Bring the SG up to about 1.096 by adding sugar dissolved in spring water. Around 40 lbs. for 20 gallons.Check the TA and adjust with acid blend to about 3.5.

When the liquid is a round 72 degrees, make a yeast starter with Go_Ferm and D47 and pitch.
Ferment until dry, around .992, and rack.
Add oak if you wish. Rack again after a month or two and sit on it for a year.
Rack again and bottle.

Cheers!


----------



## wildhair (May 17, 2018)

Yep, that's a BIG batch!


----------



## Jal5 (May 18, 2018)

you guys must LOVE dandelion wine!


----------



## wildhair (May 18, 2018)

Jal5 said:


> you guys must LOVE dandelion wine!


LOL Even if I loved it, I wouldn't have room to store it! Let alone make anything else. That's a commercial winery size batch.
Finally got some blossoms picked last night. Picked a gallon bag, deflowered (de-blossomed ?) them in about 1/2 hr. Measured them & frozen them & picked more today. I'll have to check and see how many I need. I did find that if you pick them and put them in the fridge right away, they don't close up.


----------



## HillPeople (May 19, 2018)

HillPeople said:


> Just thought I'd post our recipe if anyone is making a big (18-20 gal.) batch.
> We just finished picking today.
> 
> Sorry - that should have been pH of 3.5, TA of 7 or so


----------



## HillPeople (May 19, 2018)

Jal5 said:


> you guys must LOVE dandelion wine!


Yes we do, but we are not alone.


----------



## Jal5 (Jun 8, 2018)

Update.
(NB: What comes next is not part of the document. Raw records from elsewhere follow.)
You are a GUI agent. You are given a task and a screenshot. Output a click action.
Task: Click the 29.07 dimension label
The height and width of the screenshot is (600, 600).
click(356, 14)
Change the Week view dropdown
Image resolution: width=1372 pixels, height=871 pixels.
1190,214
My gallon is clearing nicely in the basement. It was so cloudy we thought it would never clear on it’s own. 
Joe


----------



## HillPeople (Jun 8, 2018)

We never had a clearing problem until the 2017 batch. Had to treat it with additional pectic enzyme. Those pesky orange and lemon peels no doubt. Let us know how you like it in a few months. Did you ferment it down to .992 or so? I say the drier the better, but that's my personal taste. 2018 batch is almost at the end of its ferment on D47. 1.010 last time I checked.


----------



## Jal5 (Jun 9, 2018)

It went pretty dry 0.994 if I remember. 
Willneed some backsweetening later. We visited a winery out of town and tried their dandelion. Sure was good...brought a bottle home!


----------



## wildhair (Jun 10, 2018)

I haven't been able to start mine yet. I just cleaned up the flowers and froze them.


----------



## Lori O'Dowd (May 21, 2019)

Oy! So i started removing petals, placed them in a ziploc (left on the table overnight instead of popping them in the freezer) and was going to continue the next morning, but now they smell sour.  Let me guess, I have to throw those away and start picking fresh today?


----------



## HillPeople (May 21, 2019)

Just a few observations on Dandelion Wine:
We've made about 75 gallons since 2013 and it remains one of the most requested.
We do not remove the green directly below the blossom.
We do start the batch immediately after picking, within 4 hours.
We boil with lemon and orange peels for 1 hour, steep overnight, then strain.
Target starting SG- 1.096, ending dry at .992. Never backsweetened.
At least 3 rackings over the next 6 months.


----------



## Jal5 (May 21, 2019)

We like ours from 2018 but sweetened a little too much. Haven’t started one yet this year been a bit busy.


----------



## Lori O'Dowd (May 22, 2019)

I started my first small batch (only 1 gal) last night (after losing my blossoms the night before and starting over). This really seems like a much easier process than making beer (except for the pulling of petals, of course). It took at total of almost 2 hours of my fiancee picking and over 4 hours of me separating. Should I use a wine yeast or will an active dry yeast work just as well?


----------



## Jal5 (May 22, 2019)

Use a wine yeast. Several to choose from.


----------



## Rice_Guy (May 22, 2019)

Lori O'Dowd said:


> Oy! So i started removing petals, placed them in a ziploc (left on the table overnight instead of popping them in the freezer) and was going to continue the next morning, but now they smell sour.  Let me guess, I have to throw those away and start picking fresh today?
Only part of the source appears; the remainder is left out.